◆ AIM
Reproduce verbatim the records from the line containing "Open the green dial pad button" through the line containing "[x=291, y=34]", including both endpoints.

--- Begin RECORDS SHOWN ---

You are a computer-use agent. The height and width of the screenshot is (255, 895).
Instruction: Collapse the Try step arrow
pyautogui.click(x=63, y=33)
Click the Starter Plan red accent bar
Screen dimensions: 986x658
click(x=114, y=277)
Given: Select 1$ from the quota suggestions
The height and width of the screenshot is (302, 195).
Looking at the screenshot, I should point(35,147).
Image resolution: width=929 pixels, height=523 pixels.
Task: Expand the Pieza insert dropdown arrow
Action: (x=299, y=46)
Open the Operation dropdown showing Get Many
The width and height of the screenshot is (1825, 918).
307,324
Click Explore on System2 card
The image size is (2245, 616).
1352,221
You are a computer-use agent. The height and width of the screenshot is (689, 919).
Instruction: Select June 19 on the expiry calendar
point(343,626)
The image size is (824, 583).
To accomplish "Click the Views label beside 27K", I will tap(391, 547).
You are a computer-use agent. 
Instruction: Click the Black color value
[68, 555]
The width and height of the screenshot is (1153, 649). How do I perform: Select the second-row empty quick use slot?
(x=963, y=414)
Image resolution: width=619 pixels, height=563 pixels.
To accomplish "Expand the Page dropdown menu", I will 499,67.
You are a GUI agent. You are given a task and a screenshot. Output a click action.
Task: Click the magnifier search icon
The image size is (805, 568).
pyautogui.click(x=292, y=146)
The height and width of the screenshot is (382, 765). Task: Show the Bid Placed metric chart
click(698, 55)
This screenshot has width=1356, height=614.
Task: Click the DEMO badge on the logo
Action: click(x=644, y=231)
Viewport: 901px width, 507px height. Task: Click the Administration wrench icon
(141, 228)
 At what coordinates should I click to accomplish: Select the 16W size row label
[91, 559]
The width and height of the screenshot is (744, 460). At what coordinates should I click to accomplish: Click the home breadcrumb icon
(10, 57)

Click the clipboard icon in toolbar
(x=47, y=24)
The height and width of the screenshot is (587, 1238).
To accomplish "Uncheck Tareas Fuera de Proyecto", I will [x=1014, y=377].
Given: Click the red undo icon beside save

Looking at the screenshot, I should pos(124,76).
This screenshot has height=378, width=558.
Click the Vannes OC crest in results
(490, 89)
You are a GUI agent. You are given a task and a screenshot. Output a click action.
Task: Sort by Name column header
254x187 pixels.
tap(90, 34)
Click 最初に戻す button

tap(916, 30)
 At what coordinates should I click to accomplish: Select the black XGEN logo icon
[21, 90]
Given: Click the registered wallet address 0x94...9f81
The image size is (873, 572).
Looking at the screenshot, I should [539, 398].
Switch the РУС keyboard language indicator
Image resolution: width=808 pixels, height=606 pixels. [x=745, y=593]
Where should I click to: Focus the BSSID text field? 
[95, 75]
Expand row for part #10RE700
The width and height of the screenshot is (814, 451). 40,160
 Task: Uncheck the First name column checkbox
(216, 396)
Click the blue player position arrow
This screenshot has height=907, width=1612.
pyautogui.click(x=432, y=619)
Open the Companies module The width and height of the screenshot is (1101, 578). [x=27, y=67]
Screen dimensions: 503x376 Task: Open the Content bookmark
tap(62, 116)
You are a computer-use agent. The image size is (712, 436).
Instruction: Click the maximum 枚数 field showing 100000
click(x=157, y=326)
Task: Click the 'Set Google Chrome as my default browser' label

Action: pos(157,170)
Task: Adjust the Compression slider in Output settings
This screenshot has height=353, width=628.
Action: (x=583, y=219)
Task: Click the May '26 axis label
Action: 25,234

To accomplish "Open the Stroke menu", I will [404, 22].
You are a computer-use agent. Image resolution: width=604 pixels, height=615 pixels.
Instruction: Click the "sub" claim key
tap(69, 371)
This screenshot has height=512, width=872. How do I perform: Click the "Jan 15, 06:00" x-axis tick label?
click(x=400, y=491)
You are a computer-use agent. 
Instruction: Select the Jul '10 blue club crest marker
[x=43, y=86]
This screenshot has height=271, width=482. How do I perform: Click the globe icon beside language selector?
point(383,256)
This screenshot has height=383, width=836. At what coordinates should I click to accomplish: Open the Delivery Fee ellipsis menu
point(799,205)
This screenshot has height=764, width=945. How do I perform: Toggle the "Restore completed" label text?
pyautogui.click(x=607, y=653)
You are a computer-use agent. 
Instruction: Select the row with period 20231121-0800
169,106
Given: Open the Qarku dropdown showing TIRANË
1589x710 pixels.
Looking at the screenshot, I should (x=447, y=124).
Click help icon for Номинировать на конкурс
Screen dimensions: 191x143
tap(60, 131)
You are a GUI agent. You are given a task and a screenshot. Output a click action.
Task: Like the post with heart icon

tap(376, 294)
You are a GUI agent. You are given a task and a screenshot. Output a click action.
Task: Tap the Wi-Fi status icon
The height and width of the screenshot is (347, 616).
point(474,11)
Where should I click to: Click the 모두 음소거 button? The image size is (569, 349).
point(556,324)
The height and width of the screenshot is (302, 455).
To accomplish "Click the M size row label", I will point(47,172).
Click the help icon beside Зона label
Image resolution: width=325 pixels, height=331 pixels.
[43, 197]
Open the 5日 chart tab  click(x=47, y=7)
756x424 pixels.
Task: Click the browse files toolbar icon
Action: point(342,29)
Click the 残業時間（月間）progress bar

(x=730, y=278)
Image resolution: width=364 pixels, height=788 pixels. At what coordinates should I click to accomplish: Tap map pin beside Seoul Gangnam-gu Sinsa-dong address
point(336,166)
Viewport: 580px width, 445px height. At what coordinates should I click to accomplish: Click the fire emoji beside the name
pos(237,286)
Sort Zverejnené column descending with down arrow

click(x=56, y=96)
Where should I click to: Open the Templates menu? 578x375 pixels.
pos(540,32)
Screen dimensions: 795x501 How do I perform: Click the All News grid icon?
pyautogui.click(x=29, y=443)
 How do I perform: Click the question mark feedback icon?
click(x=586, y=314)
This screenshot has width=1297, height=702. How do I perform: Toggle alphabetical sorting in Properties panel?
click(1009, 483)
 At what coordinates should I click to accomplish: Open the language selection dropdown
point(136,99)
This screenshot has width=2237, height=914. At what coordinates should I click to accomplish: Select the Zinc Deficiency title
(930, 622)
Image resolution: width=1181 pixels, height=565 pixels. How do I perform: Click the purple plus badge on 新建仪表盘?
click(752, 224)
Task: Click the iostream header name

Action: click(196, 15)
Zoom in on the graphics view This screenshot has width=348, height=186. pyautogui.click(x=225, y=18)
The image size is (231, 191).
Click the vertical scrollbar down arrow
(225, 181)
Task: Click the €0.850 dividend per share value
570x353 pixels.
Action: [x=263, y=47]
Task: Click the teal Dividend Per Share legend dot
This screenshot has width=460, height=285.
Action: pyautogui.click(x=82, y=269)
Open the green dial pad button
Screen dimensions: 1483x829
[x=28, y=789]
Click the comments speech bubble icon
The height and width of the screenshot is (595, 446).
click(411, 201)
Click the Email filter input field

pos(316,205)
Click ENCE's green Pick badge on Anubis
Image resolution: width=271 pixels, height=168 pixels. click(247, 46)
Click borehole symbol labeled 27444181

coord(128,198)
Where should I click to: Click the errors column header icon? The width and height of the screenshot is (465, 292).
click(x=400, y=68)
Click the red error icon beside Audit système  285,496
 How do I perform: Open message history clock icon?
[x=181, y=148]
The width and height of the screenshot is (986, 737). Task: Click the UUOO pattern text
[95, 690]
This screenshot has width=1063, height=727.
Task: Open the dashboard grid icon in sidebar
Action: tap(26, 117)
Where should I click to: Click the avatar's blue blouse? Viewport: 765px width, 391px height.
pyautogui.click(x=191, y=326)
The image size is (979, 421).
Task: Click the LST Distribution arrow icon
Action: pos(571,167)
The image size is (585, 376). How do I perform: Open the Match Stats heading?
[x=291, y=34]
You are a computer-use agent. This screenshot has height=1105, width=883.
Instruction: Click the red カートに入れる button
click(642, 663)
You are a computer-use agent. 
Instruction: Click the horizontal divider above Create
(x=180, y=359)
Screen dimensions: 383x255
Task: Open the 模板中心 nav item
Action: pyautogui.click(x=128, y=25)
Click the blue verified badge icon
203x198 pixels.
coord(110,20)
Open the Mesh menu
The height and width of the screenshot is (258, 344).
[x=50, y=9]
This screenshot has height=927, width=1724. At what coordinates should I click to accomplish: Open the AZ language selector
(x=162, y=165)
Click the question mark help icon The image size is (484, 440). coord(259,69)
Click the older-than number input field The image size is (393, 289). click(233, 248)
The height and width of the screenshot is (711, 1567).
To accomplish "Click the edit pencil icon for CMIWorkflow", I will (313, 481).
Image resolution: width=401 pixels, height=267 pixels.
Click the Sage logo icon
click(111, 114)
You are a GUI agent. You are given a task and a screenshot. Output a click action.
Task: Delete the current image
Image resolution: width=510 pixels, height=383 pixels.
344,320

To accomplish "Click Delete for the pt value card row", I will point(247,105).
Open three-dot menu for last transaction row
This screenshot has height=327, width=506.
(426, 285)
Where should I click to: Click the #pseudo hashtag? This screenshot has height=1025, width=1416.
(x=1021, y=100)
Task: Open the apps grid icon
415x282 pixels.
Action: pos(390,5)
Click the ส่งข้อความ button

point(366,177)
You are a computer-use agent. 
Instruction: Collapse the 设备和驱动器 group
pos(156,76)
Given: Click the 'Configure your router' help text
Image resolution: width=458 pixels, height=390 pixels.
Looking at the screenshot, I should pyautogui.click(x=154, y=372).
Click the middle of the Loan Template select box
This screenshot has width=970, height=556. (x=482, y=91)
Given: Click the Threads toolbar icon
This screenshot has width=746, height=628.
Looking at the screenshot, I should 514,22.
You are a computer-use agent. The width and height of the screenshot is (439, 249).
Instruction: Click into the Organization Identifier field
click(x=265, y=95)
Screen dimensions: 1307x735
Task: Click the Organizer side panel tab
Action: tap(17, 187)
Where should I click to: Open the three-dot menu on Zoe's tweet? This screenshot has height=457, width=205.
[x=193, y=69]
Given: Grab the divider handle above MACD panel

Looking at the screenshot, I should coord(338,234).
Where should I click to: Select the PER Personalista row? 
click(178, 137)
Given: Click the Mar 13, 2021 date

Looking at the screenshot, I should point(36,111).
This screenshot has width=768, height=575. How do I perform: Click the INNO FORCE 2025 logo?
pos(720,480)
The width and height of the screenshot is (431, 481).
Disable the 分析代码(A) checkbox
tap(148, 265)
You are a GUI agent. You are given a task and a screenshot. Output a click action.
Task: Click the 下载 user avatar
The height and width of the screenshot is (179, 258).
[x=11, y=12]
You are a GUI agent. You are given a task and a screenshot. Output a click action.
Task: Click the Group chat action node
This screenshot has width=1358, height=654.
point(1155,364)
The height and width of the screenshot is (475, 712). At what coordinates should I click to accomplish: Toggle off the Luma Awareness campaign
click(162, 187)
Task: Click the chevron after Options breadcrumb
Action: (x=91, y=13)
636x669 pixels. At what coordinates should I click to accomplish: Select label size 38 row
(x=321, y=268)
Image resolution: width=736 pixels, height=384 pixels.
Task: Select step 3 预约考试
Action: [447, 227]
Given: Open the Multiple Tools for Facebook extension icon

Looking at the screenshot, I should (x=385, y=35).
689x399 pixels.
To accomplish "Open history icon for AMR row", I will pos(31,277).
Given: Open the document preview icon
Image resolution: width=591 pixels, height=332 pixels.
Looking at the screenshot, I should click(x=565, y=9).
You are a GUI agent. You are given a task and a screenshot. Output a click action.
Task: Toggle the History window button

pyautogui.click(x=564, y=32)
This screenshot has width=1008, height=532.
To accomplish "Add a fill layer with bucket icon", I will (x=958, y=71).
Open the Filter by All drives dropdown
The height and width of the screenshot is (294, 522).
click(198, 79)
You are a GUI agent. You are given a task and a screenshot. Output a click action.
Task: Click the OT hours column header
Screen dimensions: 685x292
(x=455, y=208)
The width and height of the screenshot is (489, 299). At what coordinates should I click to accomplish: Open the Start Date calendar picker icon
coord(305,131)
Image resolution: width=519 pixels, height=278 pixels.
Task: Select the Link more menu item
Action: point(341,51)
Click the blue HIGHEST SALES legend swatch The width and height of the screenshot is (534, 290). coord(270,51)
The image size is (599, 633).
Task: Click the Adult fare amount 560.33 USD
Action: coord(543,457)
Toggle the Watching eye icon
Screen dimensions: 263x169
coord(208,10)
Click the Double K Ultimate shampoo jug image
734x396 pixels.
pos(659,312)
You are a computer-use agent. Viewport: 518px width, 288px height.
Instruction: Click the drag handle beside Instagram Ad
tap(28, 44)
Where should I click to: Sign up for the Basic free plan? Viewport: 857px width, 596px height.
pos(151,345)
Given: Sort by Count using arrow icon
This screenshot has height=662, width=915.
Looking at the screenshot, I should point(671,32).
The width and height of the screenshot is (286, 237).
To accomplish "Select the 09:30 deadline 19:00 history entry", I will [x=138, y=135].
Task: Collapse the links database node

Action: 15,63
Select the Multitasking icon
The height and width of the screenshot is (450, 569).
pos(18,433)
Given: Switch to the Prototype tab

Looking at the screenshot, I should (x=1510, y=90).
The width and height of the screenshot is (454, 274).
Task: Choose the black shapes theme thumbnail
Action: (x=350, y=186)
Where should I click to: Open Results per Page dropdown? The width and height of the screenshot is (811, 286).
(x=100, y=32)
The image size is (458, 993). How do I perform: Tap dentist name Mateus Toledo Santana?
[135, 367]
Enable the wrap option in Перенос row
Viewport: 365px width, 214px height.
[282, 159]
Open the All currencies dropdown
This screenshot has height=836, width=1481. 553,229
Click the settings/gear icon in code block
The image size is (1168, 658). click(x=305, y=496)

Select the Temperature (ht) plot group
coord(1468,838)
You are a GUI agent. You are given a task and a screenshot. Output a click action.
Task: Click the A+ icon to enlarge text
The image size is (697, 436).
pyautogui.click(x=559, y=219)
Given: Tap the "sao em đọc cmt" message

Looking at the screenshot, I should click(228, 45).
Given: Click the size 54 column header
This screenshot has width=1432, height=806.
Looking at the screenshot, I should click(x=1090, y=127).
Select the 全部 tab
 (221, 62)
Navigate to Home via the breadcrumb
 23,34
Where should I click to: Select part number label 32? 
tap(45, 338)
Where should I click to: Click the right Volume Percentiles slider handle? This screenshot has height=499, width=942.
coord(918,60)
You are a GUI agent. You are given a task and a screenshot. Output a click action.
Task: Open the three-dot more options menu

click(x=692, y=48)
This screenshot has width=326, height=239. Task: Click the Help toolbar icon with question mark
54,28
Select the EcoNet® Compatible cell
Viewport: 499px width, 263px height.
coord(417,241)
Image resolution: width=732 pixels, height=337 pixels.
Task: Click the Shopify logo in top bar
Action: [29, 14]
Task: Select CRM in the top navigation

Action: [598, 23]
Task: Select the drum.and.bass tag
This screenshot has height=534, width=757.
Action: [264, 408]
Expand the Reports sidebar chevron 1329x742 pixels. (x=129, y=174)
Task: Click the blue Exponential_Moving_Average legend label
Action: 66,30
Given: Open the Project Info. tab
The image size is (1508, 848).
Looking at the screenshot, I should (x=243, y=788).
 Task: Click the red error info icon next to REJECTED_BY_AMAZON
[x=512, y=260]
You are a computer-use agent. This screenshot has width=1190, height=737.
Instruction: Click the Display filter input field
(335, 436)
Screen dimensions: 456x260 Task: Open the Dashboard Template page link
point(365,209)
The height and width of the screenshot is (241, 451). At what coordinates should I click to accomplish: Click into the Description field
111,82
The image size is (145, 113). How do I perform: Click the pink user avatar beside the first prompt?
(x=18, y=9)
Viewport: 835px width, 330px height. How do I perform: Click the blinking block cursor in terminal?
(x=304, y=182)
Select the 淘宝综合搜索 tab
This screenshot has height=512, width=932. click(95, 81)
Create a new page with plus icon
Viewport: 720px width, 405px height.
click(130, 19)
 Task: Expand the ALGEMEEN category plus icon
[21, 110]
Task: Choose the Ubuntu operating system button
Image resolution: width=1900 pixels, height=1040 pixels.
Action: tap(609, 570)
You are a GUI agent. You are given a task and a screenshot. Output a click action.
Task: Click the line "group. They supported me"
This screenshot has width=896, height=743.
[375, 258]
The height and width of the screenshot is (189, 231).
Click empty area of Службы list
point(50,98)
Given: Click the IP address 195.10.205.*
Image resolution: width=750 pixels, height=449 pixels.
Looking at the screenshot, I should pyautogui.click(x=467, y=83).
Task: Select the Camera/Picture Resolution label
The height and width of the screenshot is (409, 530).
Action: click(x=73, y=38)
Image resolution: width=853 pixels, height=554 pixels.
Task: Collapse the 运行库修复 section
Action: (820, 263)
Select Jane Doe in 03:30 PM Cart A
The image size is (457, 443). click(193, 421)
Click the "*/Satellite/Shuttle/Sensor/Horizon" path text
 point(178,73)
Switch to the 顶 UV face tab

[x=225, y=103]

--- End RECORDS SHOWN ---

◆ SOLUTION TO THIS TASK
Open the green dial pad button
Screen dimensions: 1483x829
[x=28, y=789]
Click the comments speech bubble icon
The height and width of the screenshot is (595, 446).
click(411, 201)
Click the Email filter input field

pos(316,205)
Click ENCE's green Pick badge on Anubis
Image resolution: width=271 pixels, height=168 pixels. click(247, 46)
Click borehole symbol labeled 27444181

coord(128,198)
Where should I click to: Click the errors column header icon? The width and height of the screenshot is (465, 292).
click(x=400, y=68)
Click the red error icon beside Audit système  285,496
 How do I perform: Open message history clock icon?
[x=181, y=148]
The width and height of the screenshot is (986, 737). Task: Click the UUOO pattern text
[95, 690]
This screenshot has width=1063, height=727.
Task: Open the dashboard grid icon in sidebar
Action: tap(26, 117)
Where should I click to: Click the avatar's blue blouse? Viewport: 765px width, 391px height.
pyautogui.click(x=191, y=326)
The image size is (979, 421).
Task: Click the LST Distribution arrow icon
Action: pos(571,167)
The image size is (585, 376). How do I perform: Open the Match Stats heading?
[x=291, y=34]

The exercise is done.